I can best illustrate that with a practical example. I apologise in advance if this seems somewhat personal or even morbid, but it is the best way in which I can demonstrate the reality of the situation facing your Lordships’ House. Suppose that suddenly and truly sadly both the noble Lord, Lord Trefgarne, and the noble Earl, Lord Caithness, were—heaven forbid—to be called to higher and greater things. There would then of course be two hereditary by-elections. Incidentally, I think that heaven would do well to forbid. The addition to the heavenly host of those particular noble Lords would be a problem for St Peter.

Whatever the nature and size of the electorate in the consequent hereditary by-elections, one factor is certain. Under the present arrangements two new hereditary Peers would be elected from the list of eligible hereditaries. However, they would of course be chosen within the vagaries and vicissitudes of the current system already referred to by noble Lords. The leadership of the Conservative Party—I hope that the noble Lord, Lord Young, will be able to elucidate this—and No. 10 could have no guarantee that the additions to the Government Benches were as useful or supportive as the Members that they were replacing. Indeed, they could not even be sure that they would be loyal Brexiteers.

——

◆ **Exercise task A**: In the House of Lords speech, how many hereditary by-elections would follow from the example the speaker gives?

Dataset items:
——

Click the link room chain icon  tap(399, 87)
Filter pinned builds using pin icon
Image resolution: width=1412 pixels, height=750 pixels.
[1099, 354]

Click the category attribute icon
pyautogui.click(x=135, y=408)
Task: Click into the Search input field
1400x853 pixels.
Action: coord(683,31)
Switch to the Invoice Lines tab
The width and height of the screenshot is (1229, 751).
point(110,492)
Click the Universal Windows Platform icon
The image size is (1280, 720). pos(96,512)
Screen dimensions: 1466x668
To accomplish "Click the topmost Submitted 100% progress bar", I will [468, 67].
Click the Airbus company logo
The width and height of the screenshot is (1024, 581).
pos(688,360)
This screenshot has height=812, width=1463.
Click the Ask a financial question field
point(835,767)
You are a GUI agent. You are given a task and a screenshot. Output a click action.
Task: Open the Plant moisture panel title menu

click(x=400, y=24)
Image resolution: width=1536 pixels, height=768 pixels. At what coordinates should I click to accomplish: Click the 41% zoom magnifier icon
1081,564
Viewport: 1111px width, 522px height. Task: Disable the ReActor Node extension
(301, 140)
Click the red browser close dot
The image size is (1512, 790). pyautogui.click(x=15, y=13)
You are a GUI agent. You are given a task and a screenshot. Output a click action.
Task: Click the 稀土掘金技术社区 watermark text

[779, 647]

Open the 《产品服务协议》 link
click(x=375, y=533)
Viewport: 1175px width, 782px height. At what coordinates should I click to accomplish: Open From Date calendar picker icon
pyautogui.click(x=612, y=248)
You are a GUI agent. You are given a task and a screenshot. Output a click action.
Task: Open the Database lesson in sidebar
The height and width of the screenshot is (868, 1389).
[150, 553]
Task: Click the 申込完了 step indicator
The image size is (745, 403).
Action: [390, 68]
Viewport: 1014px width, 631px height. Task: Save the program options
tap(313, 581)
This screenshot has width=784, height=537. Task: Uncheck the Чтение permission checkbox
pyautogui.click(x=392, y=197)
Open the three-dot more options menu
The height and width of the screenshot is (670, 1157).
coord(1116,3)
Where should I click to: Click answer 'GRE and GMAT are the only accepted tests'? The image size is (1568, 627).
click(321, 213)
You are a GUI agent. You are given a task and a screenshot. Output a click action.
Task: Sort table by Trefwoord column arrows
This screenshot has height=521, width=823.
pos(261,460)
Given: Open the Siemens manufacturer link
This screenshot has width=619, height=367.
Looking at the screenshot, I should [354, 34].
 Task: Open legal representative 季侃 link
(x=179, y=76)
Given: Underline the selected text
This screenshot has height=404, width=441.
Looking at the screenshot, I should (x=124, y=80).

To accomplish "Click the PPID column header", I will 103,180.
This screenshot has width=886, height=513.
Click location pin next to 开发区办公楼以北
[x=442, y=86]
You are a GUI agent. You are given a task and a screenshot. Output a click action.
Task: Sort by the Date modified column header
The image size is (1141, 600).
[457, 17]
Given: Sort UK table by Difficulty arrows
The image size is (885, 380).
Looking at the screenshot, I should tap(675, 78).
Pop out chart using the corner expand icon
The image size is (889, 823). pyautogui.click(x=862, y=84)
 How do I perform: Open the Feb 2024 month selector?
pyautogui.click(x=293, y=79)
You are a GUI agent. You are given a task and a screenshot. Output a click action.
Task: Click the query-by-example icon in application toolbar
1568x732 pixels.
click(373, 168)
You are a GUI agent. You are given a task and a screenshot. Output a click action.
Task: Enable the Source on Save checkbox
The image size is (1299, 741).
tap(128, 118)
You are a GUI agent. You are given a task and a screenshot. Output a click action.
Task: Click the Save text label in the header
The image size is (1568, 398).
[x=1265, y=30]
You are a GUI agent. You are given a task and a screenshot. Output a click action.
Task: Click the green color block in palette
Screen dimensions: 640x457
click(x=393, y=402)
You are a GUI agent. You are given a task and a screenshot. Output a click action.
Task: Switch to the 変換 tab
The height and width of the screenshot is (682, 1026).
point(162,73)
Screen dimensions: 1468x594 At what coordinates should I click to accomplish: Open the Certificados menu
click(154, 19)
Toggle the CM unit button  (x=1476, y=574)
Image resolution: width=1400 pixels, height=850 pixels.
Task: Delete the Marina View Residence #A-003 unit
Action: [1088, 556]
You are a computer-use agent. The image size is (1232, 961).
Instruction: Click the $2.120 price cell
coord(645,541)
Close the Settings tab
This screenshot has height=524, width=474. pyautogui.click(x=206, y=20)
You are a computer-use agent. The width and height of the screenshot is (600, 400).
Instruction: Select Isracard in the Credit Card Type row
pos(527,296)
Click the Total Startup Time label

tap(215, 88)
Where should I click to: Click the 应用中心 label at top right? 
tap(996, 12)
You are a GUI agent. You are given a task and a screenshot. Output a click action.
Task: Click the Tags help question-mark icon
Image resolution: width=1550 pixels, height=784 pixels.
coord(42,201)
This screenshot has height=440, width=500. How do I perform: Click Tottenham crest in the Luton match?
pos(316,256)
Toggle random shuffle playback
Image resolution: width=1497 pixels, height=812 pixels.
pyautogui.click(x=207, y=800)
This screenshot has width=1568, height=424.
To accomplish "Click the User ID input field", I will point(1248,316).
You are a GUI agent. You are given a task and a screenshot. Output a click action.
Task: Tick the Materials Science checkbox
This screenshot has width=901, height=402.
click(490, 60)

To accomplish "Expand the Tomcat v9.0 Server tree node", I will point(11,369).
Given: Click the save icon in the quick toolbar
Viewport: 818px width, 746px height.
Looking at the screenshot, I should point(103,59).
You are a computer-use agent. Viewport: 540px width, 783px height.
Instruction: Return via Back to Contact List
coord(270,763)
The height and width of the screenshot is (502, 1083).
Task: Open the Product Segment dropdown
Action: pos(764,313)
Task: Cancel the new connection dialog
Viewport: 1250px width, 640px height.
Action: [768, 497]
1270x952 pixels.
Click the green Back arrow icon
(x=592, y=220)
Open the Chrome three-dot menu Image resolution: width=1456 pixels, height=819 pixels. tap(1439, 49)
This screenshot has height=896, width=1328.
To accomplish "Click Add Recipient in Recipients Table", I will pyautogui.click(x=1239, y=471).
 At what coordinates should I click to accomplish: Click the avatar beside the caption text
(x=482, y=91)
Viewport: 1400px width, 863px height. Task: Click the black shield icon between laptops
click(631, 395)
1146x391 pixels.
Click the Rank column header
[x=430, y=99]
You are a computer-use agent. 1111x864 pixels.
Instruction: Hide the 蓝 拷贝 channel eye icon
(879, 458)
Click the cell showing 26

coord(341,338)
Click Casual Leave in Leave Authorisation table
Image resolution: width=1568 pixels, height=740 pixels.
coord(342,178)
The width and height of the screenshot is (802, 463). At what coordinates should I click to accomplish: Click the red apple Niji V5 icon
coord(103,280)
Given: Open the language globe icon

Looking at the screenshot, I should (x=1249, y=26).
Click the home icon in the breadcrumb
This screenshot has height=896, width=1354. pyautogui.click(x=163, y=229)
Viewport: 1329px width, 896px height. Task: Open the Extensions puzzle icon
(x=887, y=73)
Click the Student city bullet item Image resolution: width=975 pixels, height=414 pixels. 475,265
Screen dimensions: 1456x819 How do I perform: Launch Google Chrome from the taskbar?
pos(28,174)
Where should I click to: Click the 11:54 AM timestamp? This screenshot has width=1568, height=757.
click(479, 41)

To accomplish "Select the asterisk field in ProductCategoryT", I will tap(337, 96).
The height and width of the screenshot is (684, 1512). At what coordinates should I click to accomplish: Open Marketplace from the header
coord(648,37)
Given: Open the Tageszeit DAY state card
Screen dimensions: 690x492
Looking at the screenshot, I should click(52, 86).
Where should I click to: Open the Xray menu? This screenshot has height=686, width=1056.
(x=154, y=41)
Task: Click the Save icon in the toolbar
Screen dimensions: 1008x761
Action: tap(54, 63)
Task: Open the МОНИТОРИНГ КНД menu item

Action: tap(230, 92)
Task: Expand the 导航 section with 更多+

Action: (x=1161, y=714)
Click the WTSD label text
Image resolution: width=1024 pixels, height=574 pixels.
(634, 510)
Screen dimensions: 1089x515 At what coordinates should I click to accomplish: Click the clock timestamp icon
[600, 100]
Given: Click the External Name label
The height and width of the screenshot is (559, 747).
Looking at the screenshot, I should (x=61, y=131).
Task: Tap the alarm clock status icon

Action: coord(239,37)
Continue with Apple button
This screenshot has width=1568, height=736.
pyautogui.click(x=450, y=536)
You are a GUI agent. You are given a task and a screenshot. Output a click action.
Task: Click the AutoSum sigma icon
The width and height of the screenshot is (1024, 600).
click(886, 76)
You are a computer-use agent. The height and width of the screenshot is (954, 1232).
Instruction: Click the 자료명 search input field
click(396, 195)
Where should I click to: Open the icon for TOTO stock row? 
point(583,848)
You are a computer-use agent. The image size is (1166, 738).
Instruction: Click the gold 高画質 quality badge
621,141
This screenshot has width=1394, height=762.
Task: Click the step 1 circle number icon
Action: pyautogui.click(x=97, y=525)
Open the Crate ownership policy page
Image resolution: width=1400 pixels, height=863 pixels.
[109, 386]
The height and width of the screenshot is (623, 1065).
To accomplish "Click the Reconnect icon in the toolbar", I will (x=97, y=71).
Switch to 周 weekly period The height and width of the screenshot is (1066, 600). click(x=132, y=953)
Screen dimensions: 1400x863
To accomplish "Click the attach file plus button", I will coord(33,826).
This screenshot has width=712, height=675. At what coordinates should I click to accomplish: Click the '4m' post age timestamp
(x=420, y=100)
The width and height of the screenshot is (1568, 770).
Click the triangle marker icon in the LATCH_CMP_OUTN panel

——

◆ **Exercise task B**: In the dataset items, swap "Viewport" for "Window" in the lines starting at the one containing "Click the Total Startup Time label" and ending at the one containing "Action: pos(764,313)", and give only those lines with nothing else changed.

◆ **Full answer A**: Two.

◆ **Full answer B**:
Click the Total Startup Time label

tap(215, 88)
Where should I click to: Click the 应用中心 label at top right? 
tap(996, 12)
You are a GUI agent. You are given a task and a screenshot. Output a click action.
Task: Click the Tags help question-mark icon
Image resolution: width=1550 pixels, height=784 pixels.
coord(42,201)
This screenshot has height=440, width=500. How do I perform: Click Tottenham crest in the Luton match?
pos(316,256)
Toggle random shuffle playback
Image resolution: width=1497 pixels, height=812 pixels.
pyautogui.click(x=207, y=800)
This screenshot has width=1568, height=424.
To accomplish "Click the User ID input field", I will point(1248,316).
You are a GUI agent. You are given a task and a screenshot. Output a click action.
Task: Tick the Materials Science checkbox
This screenshot has width=901, height=402.
click(490, 60)

To accomplish "Expand the Tomcat v9.0 Server tree node", I will point(11,369).
Given: Click the save icon in the quick toolbar
Window: 818px width, 746px height.
Looking at the screenshot, I should point(103,59).
You are a computer-use agent. Window: 540px width, 783px height.
Instruction: Return via Back to Contact List
coord(270,763)
The height and width of the screenshot is (502, 1083).
Task: Open the Product Segment dropdown
Action: pos(764,313)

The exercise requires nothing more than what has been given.